_本文_

● ● ● ● ● ● ●

現代水墨画の父・劉国松さん来星!過去最大の展示会

御年90歳! “現代水墨画の父“と称され、台湾を拠点に世界で活躍する水墨画家・劉国松さんの回顧展が、1月13日からシンガポールで開催されます。

10日、展示会を前に行われたメディアプレビューにmangosteen clubのレポーターとして参加してきました。

大英博物館など世界の名だたる有名博物館にコレクションされている劉さんの作品。
初めて生で拝見したのですが、間近で見ると躍動感と生命力にあふれていて心が揺さぶられました。と同時に、新しい試みに挑戦し続けるバイタリティ溢れる劉さんのお人柄にすっかり惹き込まれてしまいました。

今回はmangosteen club読者の皆様にその魅力をたっぷりご紹介します🎤。

● ● ● ● ● ● ●

_データ欄_
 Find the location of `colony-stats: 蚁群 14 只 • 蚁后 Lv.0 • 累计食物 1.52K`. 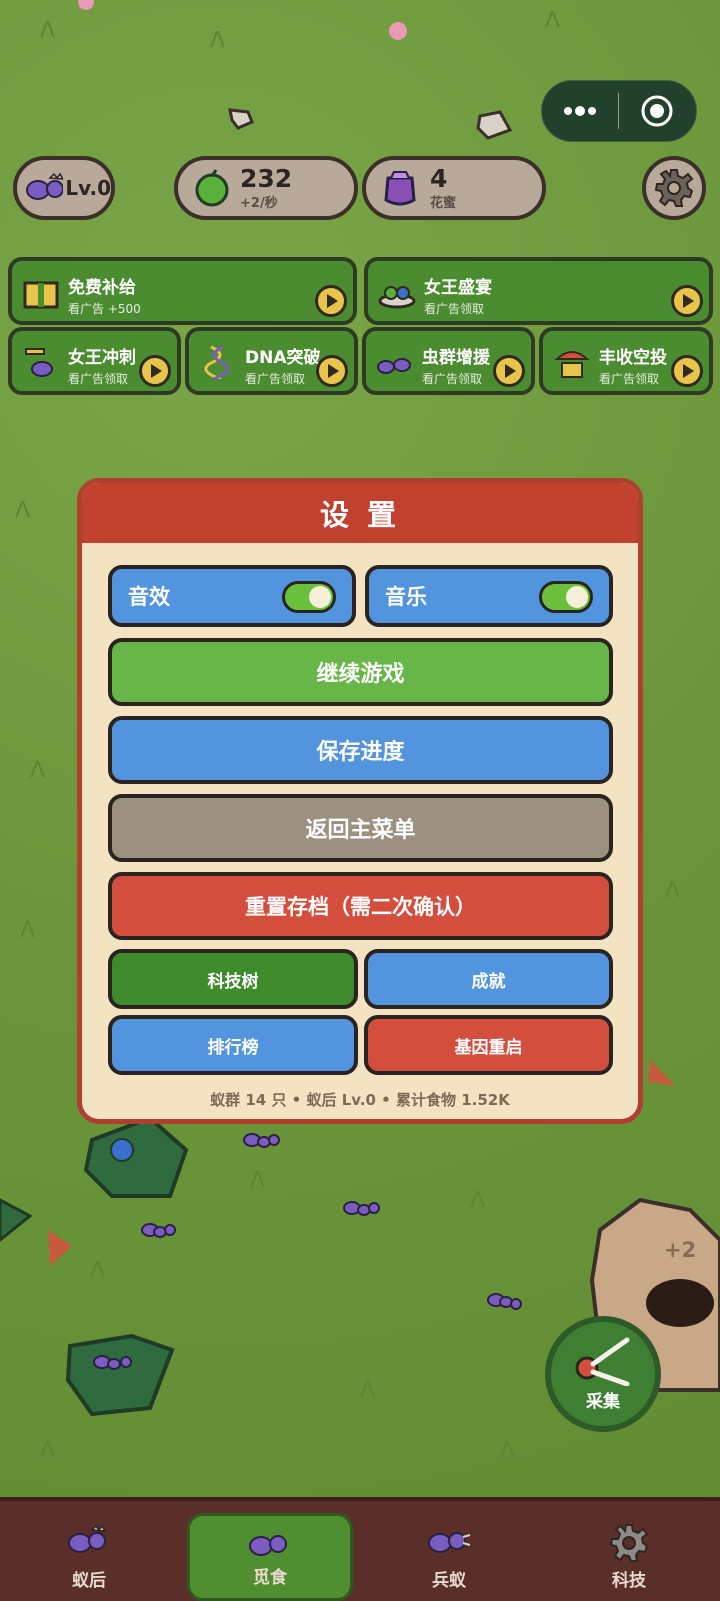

● ● ● ● ● ● ●

_設問_
(1) 本文によると、劉国松さんの回顧展はいつから、どこで開催されますか。
(2) 本文の中で、算用数字を使って書かれている年齢や日付をすべて抜き出しなさい。
(3) 本文のうち、「大英博物館など世界の名だたる有名博物館にコレクションされている劉さんの作品。」から始まり「力をたっぷりご紹介します🎤。」で終わる部分を、一字も変えずに書き出しなさい。

_解答例_
(1) 1月13日からシンガポールで開催されます。

(2) 90歳、1月13日、10日

(3)
大英博物館など世界の名だたる有名博物館にコレクションされている劉さんの作品。
初めて生で拝見したのですが、間近で見ると躍動感と生命力にあふれていて心が揺さぶられました。と同時に、新しい試みに挑戦し続けるバイタリティ溢れる劉さんのお人柄にすっかり惹き込まれてしまいました。

今回はmangosteen club読者の皆様にその魅力をたっぷりご紹介します🎤。